Segment Start: GIVEN RECORDS

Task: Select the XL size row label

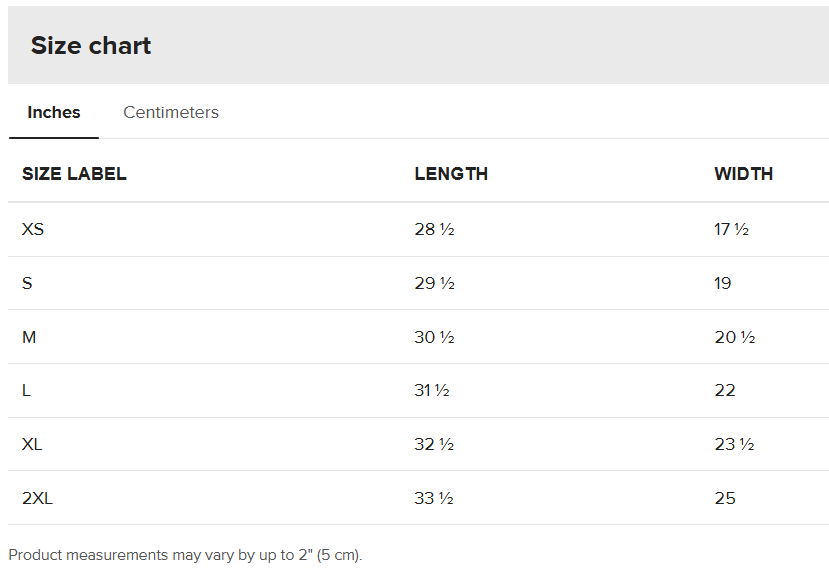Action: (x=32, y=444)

Segment End: GIVEN RECORDS
Segment Start: GIVEN RECORDS

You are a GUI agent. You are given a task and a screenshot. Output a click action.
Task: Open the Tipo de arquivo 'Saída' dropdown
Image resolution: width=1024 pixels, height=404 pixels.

Segment End: GIVEN RECORDS

ABOUT THIS TASK. Would you retype the lines above from the one with "Task: Open the" down to the one with "Image resolution: width=1024", word for word, both ends included and no other lines?

TASK SOLUTION.
Task: Open the Tipo de arquivo 'Saída' dropdown
Image resolution: width=1024 pixels, height=404 pixels.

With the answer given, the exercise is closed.